В тишине я жил и следующий день. Осторожно ходил в магазин, на реку, зорко смотрел вперед и по сторонам, не притаился ли в зарослях уличных деревьев и кустарников, как щука в осоке, Аркаша. Нет, видно, куда-то уехал. Подстерег меня не он, а другой мужчина.
- К вам посоветовали обратиться, говорят, иди, он соображает.
- В чем я соображаю?
- Как с женой поступить.
- Ой нет, в этом я не соображаю.
- Да у меня просто. У меня сахар еся, мука еся, огород еся, поросенок еся... чего ей надо?
- Не хочет быть крестьянкой, хочет быть столбовою дворянкой?
- Этого не замечал. Все же еся. Ну не люблю я ее, ну и что? А ей вынь да положь какую-то любовь. Мука же еся, какая ей любовь?
- Женщине, - сказал я, - не только муки и сахару надо, а чтоб любовь была еся.
Вернулся домой. На крыльце дамы со второго этажа.

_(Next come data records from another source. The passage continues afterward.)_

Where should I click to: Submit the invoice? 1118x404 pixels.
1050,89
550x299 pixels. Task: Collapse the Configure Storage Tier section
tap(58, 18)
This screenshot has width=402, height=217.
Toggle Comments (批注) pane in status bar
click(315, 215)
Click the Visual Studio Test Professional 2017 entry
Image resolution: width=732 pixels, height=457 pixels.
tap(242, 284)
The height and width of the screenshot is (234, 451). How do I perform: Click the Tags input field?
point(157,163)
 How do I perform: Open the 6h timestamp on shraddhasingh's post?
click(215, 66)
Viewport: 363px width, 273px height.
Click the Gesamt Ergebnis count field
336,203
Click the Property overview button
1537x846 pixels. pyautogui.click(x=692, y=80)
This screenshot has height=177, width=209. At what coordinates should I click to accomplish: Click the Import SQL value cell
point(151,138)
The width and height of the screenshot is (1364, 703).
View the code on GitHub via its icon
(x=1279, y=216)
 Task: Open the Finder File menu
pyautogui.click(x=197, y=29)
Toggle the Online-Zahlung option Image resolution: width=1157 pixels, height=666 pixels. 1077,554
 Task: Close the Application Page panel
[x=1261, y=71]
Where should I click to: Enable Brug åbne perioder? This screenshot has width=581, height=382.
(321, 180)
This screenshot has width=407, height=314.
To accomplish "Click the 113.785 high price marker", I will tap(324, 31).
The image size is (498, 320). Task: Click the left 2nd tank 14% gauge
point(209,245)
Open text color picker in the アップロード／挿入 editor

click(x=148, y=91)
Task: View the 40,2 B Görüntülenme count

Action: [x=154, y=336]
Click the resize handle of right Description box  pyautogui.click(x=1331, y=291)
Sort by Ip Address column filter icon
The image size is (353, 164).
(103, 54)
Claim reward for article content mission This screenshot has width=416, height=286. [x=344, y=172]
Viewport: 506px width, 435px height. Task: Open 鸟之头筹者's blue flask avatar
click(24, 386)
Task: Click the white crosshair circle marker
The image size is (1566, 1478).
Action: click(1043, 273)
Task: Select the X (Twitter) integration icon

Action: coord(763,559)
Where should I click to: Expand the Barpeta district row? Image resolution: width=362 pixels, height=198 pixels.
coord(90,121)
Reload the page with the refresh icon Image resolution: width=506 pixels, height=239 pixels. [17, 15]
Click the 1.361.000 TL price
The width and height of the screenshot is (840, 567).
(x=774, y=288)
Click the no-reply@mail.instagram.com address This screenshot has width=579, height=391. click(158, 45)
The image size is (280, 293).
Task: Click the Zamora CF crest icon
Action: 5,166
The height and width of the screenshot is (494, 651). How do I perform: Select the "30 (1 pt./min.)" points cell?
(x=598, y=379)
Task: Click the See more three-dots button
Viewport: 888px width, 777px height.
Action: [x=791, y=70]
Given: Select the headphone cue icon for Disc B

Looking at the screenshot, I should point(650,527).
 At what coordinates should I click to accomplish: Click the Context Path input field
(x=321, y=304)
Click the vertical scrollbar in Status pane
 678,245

Трезвые, виноватые, прилично одетые.
- Ну что, красавицы, не надо больше звать Татьяну Васильевну?
Они как-то смущенно похихикали и сообщили, что едут в деревню.
- Принудительно? Добровольно?
- Ну, если кто придет, скажите, чтоб больше не приходили, - стали поручать мне дамы.
- Нет, я на это не гожусь, - сказался я. - Я Татьяну позову.
Они опять похихикали. На том и расстались.
К вечеру началась гроза. Далекие, слабо озвученные молнии неслись параллельно линии горизонта, тут же их сверху вниз перечеркивали другие, словно десница Всемогущего крестила темное нашествие туч с запада. Гроза подошла вместе с ливнем, молния уже не отделяла свой вы-сверк от удара грома, все покорствовало стихии, деревья свежели, мокли, темнели, песчаная дорога набухла и запенилась, мальвы и георгины в палисадниках кланялись до земли.
И тут же, еще не отдождилось, встала радуга. Такая четкая, широкая, как в детстве на коробке цветных карандашей. Она будто показала, какое там, в потустороннем мире, сияние, будто ее специально выпустили в щелочку неба, как солнечный лучик в темницу, для утешения и ободрения.
А ближе к ночи начались тихие, безмолвные зарницы. Они были с другой стороны уходящей грозы, тянулись за ней. И гром, рождаемый молнией, что-то говорил зарнице, но ревнивая молния уводила его к востоку.
Как горько, как отрадно пахнут осенние флоксы, как безропотно вянут отцветающие гладиолусы, и пчелы торопятся в последний раз навестить их.
Золото лугов, мелеющая река, тихие голоса светлых родников, серебристые ивы над мокрой тропинкой, неугомонное шевеление и щебетание растущих птенцов. В небе - парящий крест чайки. А выше - облака, облака, за ними - небесная твердь. А за ней - вечное золотое сияние всех цветов радуги.
Ночью на темном небе молодой месяц, будто начали промывать небесную твердь и уже процарапали золотую запятую. Как же хорошо жить, и за что нам, таким скверным по плоти и духу, дана такая радость?
СЛАВА ТЕБЕ, ПОКАЗАВШЕМУ НАМ СВЕТ!
Ночная служба у Гроба Господня
Крестная смерть Спасителя поставила Голгофу и Гроб Господень в центр мироздания. Где тот храм Соломона, пирамиды фараонов, башни Вавилона, маяк Александрии, сады Семирамиды, мрамор Пальмиры, где все богатство века сего? Все прах и тлен по сравнению с подвигом Христа. Все в мире навсегда стало сверять свое время и время вечности по Христу. Все события в мире - это противостояние тех, кто за Христа, и тех, кто против. И другой битвы не будет до скончания времен.
Нам, малому стаду Христову, православным людям, дано величайшее счастье, выше которого нет - причащаться Тела и Крови Христовых на Божественной литургии. И где бы она ни свершалась: в великолепном соборе или в бедной деревенской церкви, значение ее одинаково и огромно - мы принимаем в себя Христа, свое единственное спасение. И все-таки никакая другая литургия не может встать вровень с той, что происходит ночью на Гробе Господнем в иерусалимском храме Воскресения. Это только представить - чаша с телом и кровию Христа ставится на трехдневное ложе Спасителя. Освящается и выносится для приобщения участникам ночного служения.
Аз, грешный и недостойный, несколько раз был на ночной службе у Гроба Господня. И особенно помню первую, когда поехал на нее вместе с монахинями из Горненской обители. Время было близко к полуночи. Ни обычного шума машин, ни людей, только огни по горизонту, только свежий ночной воздух и негромкое молитвенное пение монахинь.